The lack of surprise wasn’t that the court would suddenly reverse decades of precedent — precedent that nominees for the bench more than once indicated they would respect. Instead, it was that a draft of the final opinion leaked more than a month in advance of the actual decision, a historic breach of the court’s confidence by an as-yet-unidentified perpetrator.

That lead time created an unusual scenario. Usually, significant court decisions trigger rapid shifts in policy or procedure. In the case of Dobbs, though, Americans had over a month of limbo, a period in which Roe was almost certainly doomed — but still the law of the land. It wasn’t an earthquake suddenly striking the political world but an asteroid spotted from a distance. People could only wait to see what would happen.

Half the country thinks the result was more restrictions on abortion than they had expected, according to new polling for CBS News conducted by YouGov. An additional third thinks that the new restrictions passed in the wake of Dobbs were in line with their expectations.

Most Americans also view those changes as a negative.

There are wide partisan gaps, of course. Three-quarters of Democrats say the reversal of Roe was bad for the country; two-thirds of Republicans say it was good. Independents, like Americans overall, were more likely to say that the effect was negative.

Even among independents, though, a plurality — almost half — say the post-Dobbs restrictions were more severe than anticipated. Republicans were more likely to say that the changes were more restrictive than they expected than they were to say that the changes were less restrictive, though, as we’ll see, in their view that isn’t necessarily a bad thing.

The pollsters also asked respondents who said that overturning Roe was good or bad whether their opinions were colored by various considerations.

More than half of Republicans think that it was good to overturn Roe because the unborn are being protected. Just under half say it was good because the decision recognizes conservative values.

About half of respondents, though, say overturning Roe was bad because it put health and lives at risk from reduced abortion access. That includes more than two-thirds of Democrats.
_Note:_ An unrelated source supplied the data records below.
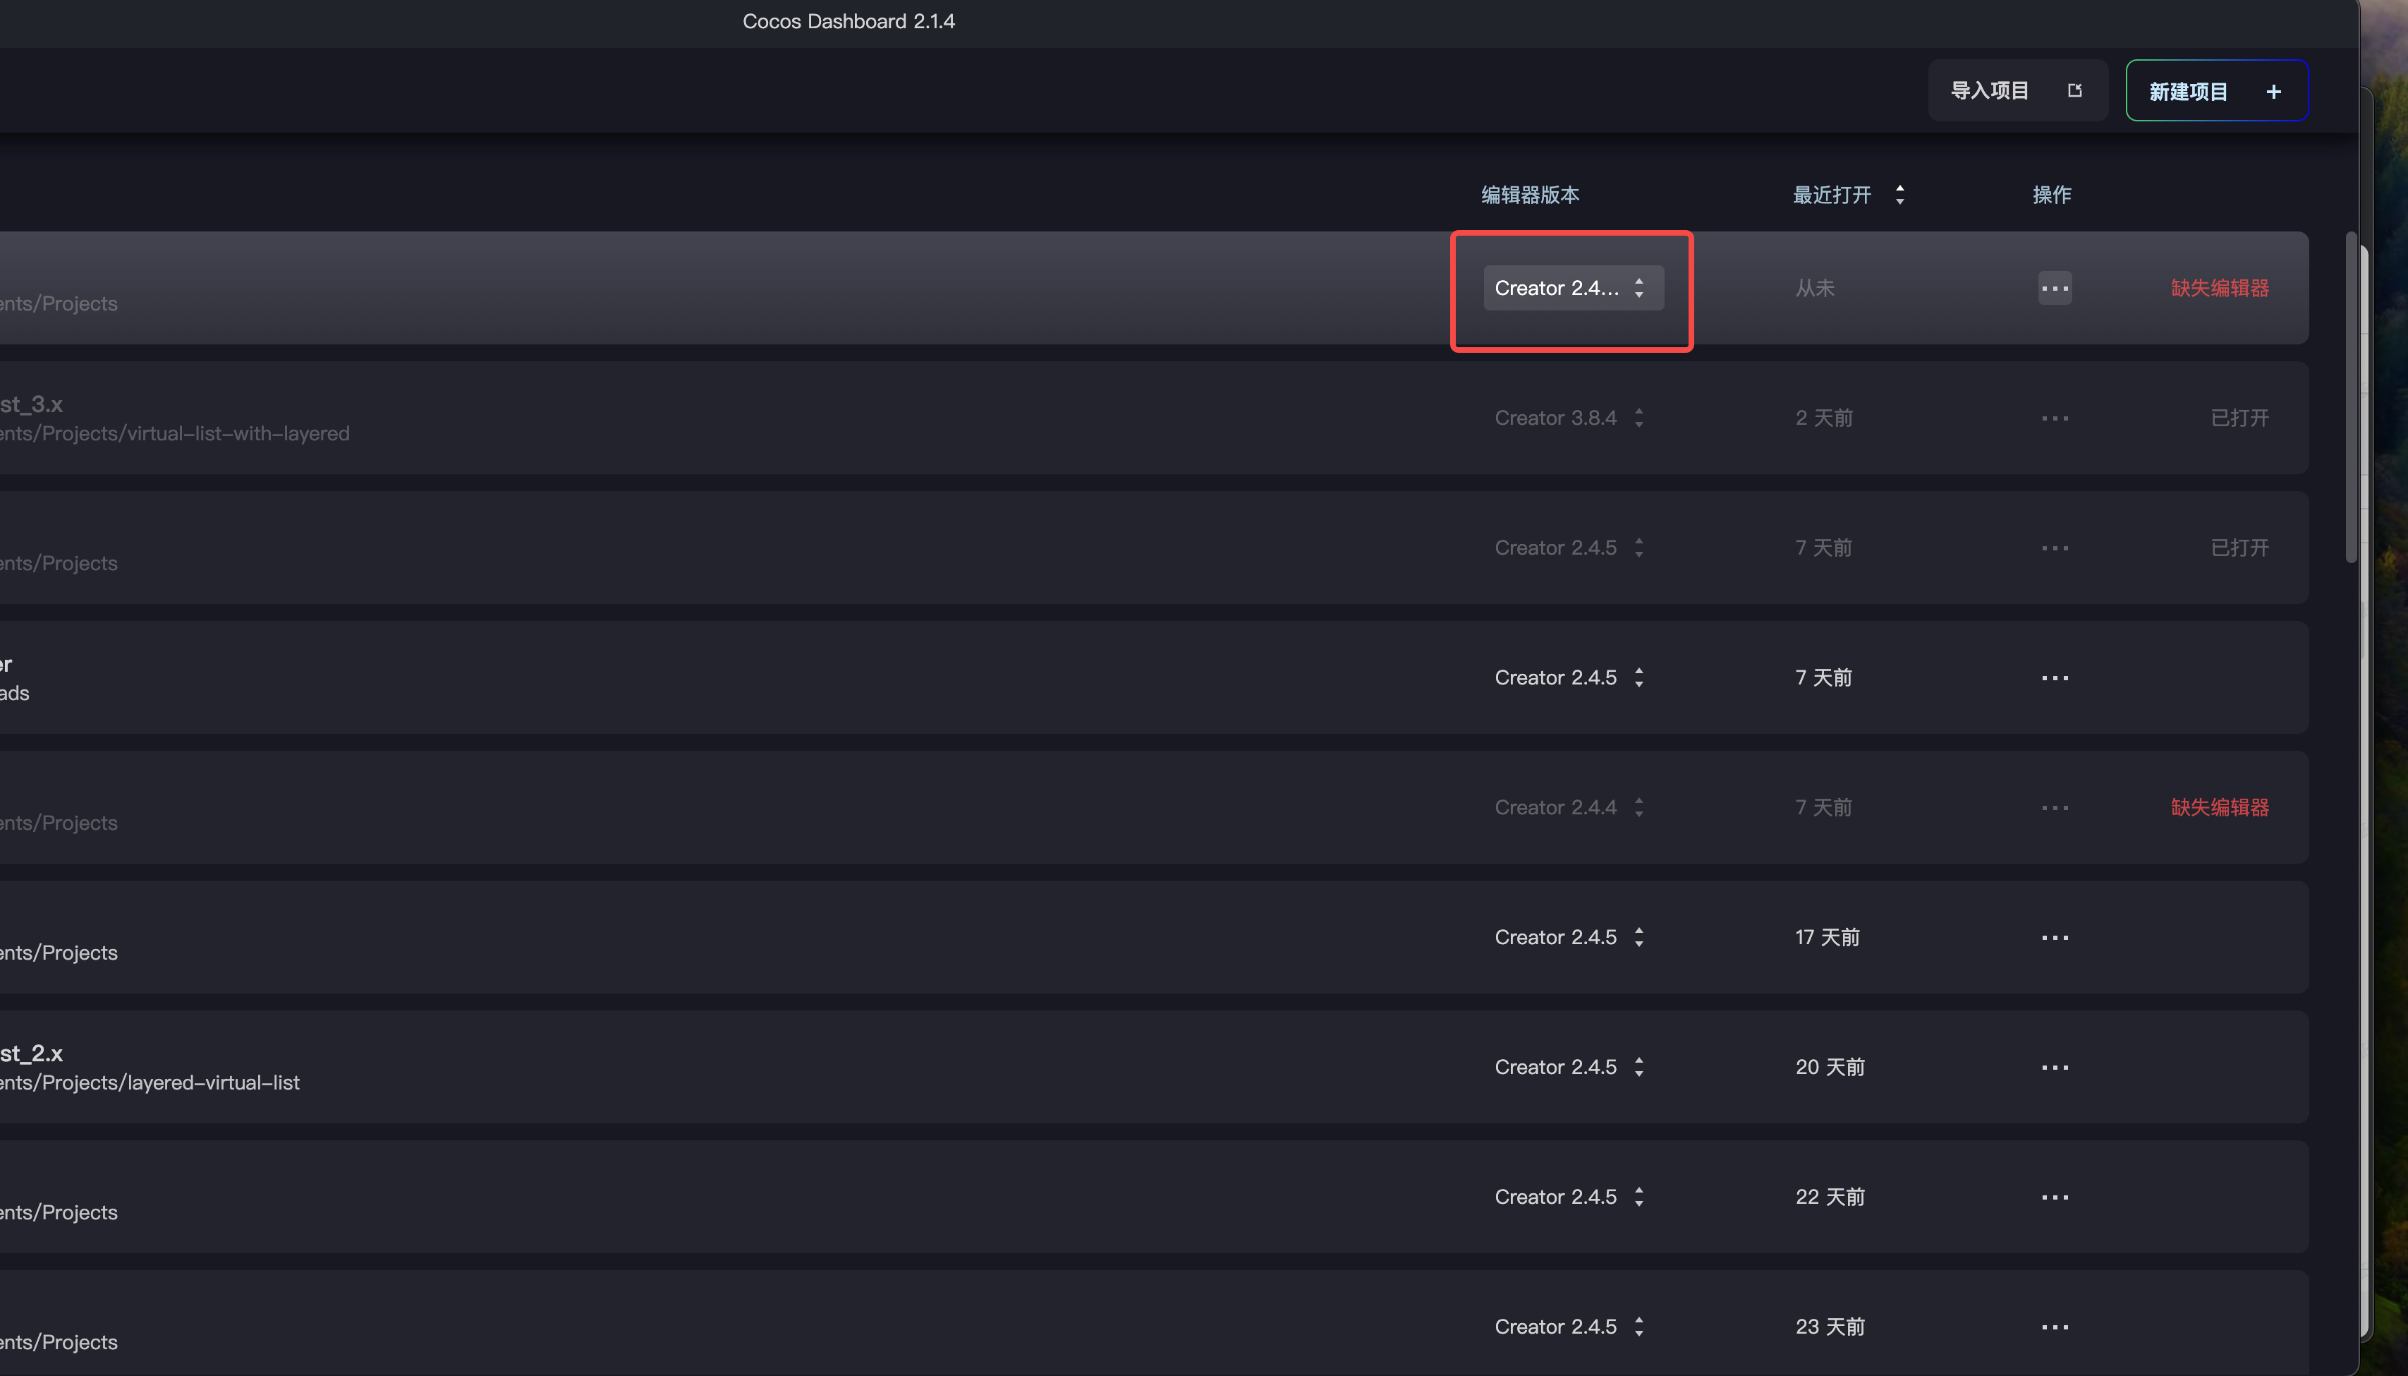Open Creator 2.4.4 version dropdown
The height and width of the screenshot is (1376, 2408).
click(x=1568, y=807)
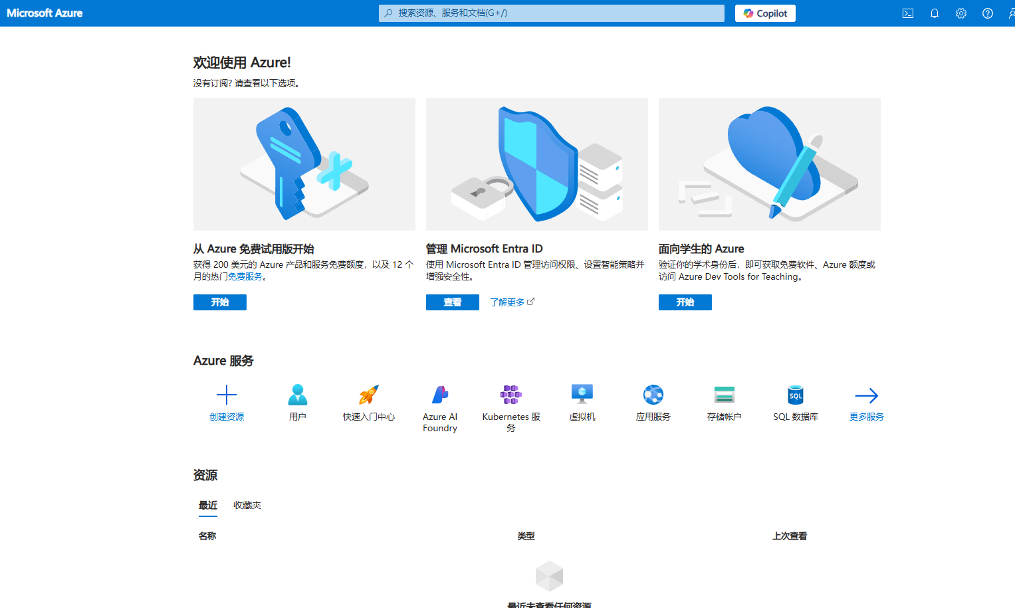Click 开始 under Azure 免费试用版
Screen dimensions: 1015x608
[x=219, y=302]
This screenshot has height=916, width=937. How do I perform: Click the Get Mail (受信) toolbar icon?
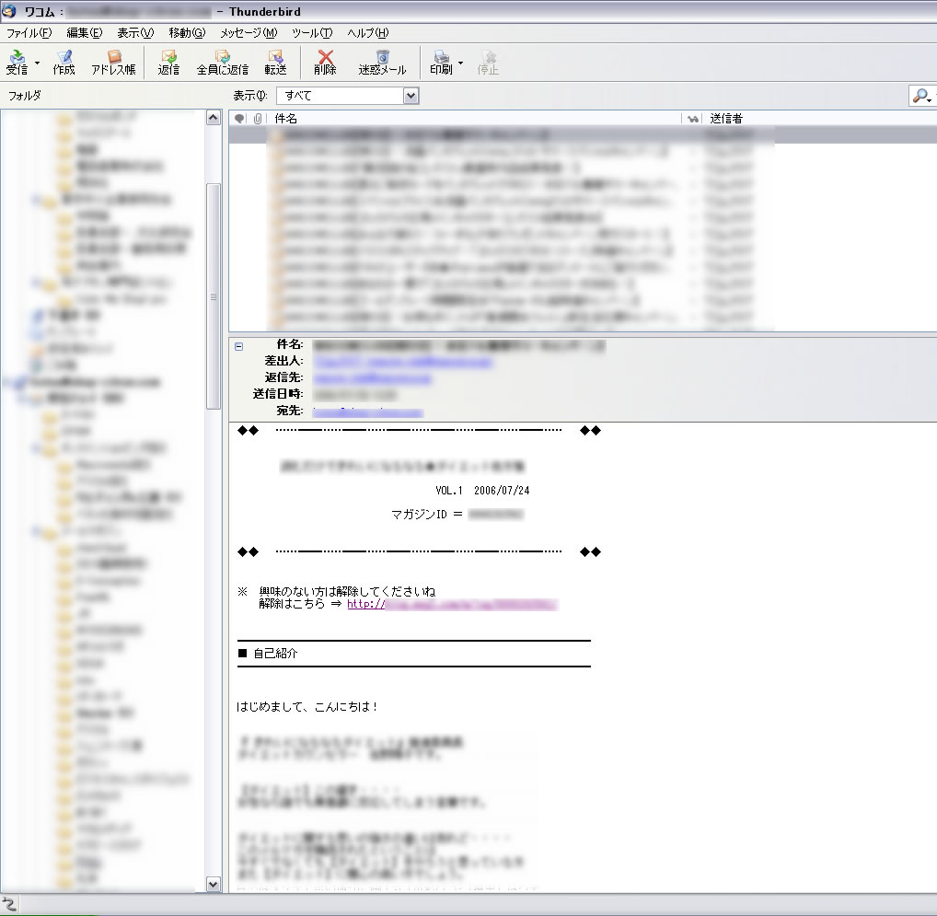tap(17, 62)
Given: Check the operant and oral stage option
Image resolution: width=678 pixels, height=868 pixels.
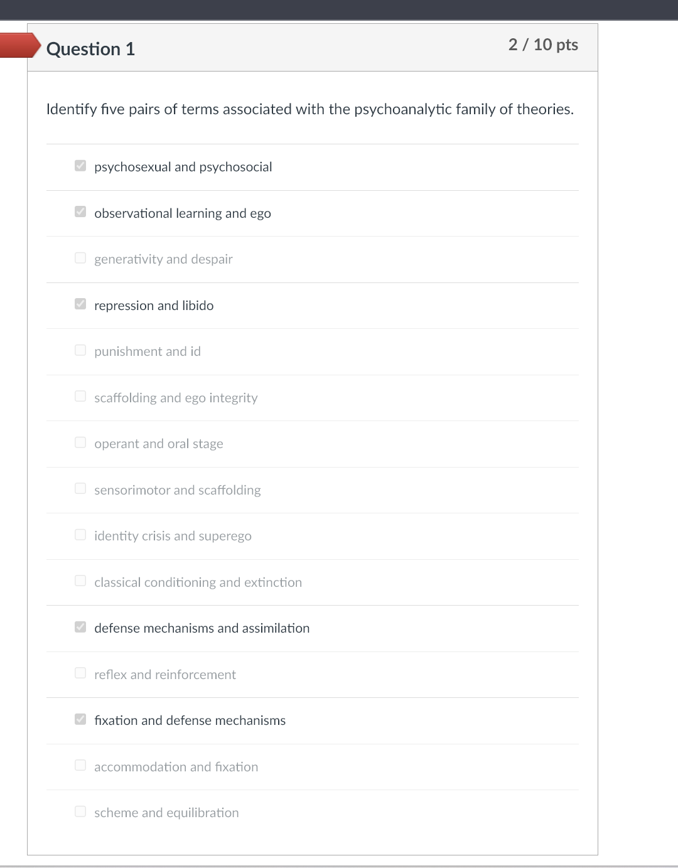Looking at the screenshot, I should coord(80,442).
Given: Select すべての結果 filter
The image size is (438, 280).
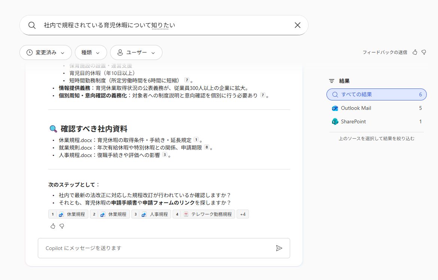Looking at the screenshot, I should pyautogui.click(x=376, y=94).
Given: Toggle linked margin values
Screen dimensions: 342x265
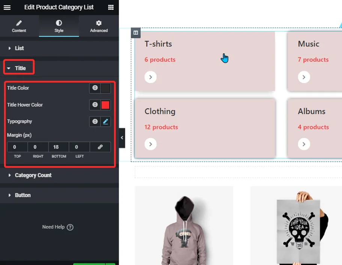Looking at the screenshot, I should click(x=100, y=147).
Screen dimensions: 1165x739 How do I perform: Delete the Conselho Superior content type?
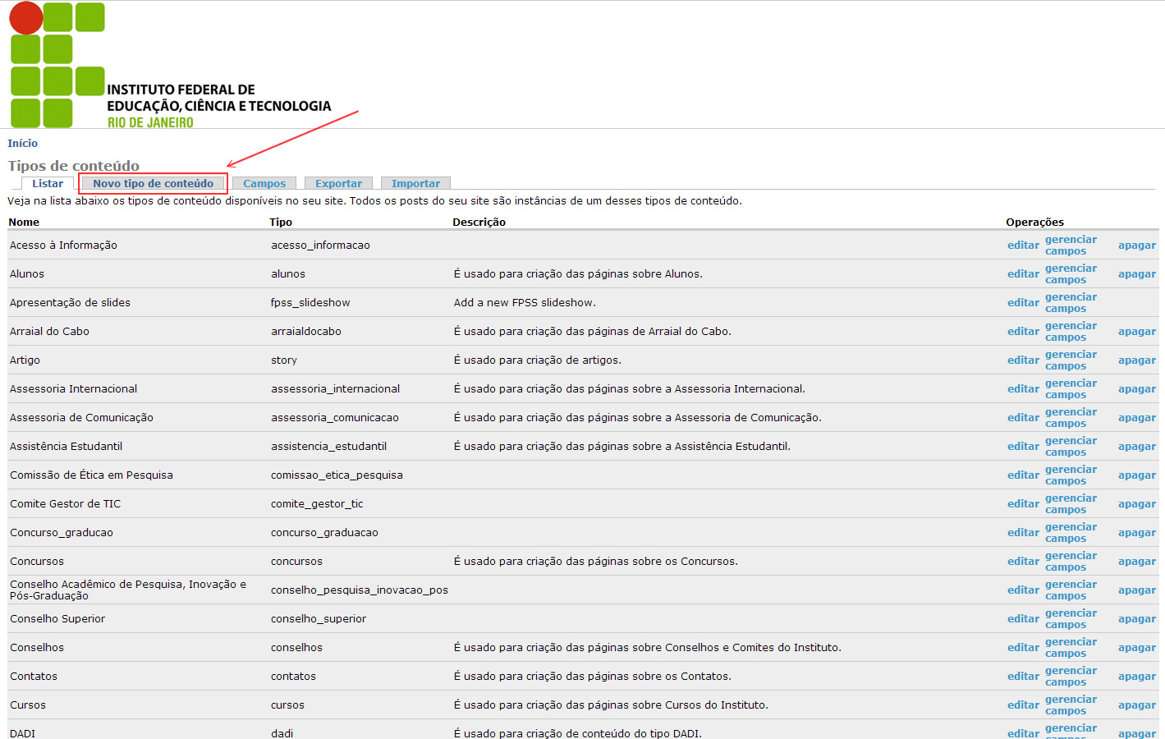pyautogui.click(x=1136, y=619)
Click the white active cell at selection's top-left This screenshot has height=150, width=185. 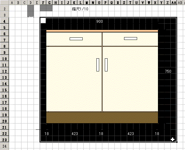click(x=43, y=21)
Most Democrats also said overturning Roe was bad because it was a revocation of a constitutional right and because it made it easier for states to enact more restrictive laws. (In a reminder of how weird polls can be, a fifth of Democrats said that overturning Roe was good because it was a recognition of conservative values.)

You’ll notice that states making it harder to get an abortion was also a reason that almost half of Republicans viewed Dobbs as good. Overall, about a quarter of respondents said Dobbs was good because it allowed states to restrict access. Just under a half said it was bad for that same reason.

That’s the important context for the finding that a third of Republicans say that abortion access has become more restrictive than they expected. For many, that’s a pleasant surprise.

But again, they’re in the minority. There’s a reason President Biden is poised to make abortion a central component of his reelection bid: It’s an unpopular shift that is entirely attributable to his political opponents. If Donald Trump is his opponent, that argument becomes only more potent.